(a mi mamá que estás en transición)
En la calle del Colegio Salesiano, en la década de los años setenta del siglo pasado, a veces me atrapaba una lluvia torrencial, y la calle se convertía en un río de pinolillo que arrastraba todo a su paso, incluso a veces desprevenidas gallinas, o los más insólitos enseres.
Los truenos eran prueba de una mudanza general allá arriba y las nubes lucían oscuras y maltrechas. Dios no toma licor, pero sí existen ángeles borrachos. Entonces era cuando quedaba absorto viendo los estantes antiguos de madera y vidrio de la pulpería de Olinto Valle, llenos de chuchería, dulces artesanales, objetos de diversas formas y colores, muchos colores. El mundo dejaba de existir en mi cabeza de niño, y todo ese espacio lo ocupaba la fantasía que me sentía capaz de generar con mis años cortos. El lugar era un circo de alegría y el temporal que caía, disparaba sus ráfagas de metralla contra las tejas de barro como si tocara una marimba ancestral y típica.
No existe una sola inocencia, son muchas y se van quedando rezagadas en el camino, paso a paso, algunas las dejamos olvidadas en una mesa y a otras las fusilan. De flores a olores descubrimos que la vida se torna en muerte, hay decesos que sorprenden y otros son salvación y remanso.
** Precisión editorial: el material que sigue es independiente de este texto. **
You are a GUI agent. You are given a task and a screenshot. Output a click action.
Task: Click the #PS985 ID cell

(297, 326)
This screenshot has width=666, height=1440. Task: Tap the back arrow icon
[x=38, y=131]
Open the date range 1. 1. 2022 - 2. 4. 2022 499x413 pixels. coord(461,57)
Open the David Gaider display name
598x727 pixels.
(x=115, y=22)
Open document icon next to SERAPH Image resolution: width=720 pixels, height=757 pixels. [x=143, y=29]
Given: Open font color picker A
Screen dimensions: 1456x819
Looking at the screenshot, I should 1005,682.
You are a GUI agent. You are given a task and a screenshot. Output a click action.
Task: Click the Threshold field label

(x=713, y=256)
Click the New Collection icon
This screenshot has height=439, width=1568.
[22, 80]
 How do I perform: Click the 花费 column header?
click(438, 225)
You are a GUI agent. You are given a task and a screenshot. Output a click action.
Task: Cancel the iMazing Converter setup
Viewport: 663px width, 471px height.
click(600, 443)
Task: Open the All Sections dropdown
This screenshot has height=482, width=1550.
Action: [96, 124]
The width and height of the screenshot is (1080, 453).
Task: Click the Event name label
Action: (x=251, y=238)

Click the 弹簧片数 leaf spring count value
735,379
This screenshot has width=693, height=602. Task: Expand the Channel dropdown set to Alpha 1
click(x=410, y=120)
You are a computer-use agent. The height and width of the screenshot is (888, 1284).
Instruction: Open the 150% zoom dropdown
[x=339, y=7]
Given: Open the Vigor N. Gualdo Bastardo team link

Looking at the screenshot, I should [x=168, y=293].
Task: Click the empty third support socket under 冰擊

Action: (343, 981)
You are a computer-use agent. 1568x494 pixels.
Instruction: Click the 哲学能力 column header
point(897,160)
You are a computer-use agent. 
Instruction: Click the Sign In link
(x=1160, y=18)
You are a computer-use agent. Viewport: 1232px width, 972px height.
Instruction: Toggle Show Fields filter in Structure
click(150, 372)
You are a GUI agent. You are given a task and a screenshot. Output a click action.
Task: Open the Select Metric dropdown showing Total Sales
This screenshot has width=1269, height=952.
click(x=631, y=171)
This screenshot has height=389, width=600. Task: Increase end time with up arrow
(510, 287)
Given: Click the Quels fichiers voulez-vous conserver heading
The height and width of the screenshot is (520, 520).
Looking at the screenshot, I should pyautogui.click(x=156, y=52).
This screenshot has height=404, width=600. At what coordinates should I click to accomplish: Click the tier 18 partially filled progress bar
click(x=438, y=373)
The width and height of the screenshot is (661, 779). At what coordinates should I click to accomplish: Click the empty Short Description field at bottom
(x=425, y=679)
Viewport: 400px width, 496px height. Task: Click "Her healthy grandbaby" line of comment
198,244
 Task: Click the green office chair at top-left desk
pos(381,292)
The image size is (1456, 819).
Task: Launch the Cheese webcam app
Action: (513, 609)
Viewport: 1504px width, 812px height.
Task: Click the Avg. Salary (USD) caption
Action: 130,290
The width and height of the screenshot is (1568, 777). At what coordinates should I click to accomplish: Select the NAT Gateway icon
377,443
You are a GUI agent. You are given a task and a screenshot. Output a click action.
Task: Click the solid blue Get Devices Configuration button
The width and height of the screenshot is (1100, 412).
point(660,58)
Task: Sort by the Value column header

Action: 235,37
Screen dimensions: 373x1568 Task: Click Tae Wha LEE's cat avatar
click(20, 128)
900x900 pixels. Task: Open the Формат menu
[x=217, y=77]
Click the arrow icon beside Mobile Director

Muerte y vida bailan un tango sobre una tarima con las patas flojas, que se deshilacha a diario, y sin Penélope, los amores reales se esfuman de los anaqueles. Y va quedando el cascarón de las posibilidades aparentes.
Uno se va dando cuenta que empieza a echar de más, en el preciso momento en que la gente ya no te echa de menos. En un suspiro largo, pausado, se cierran los ojos, se abren. Te mojas porque ha comenzado a llover y observas que los estantes están vacíos.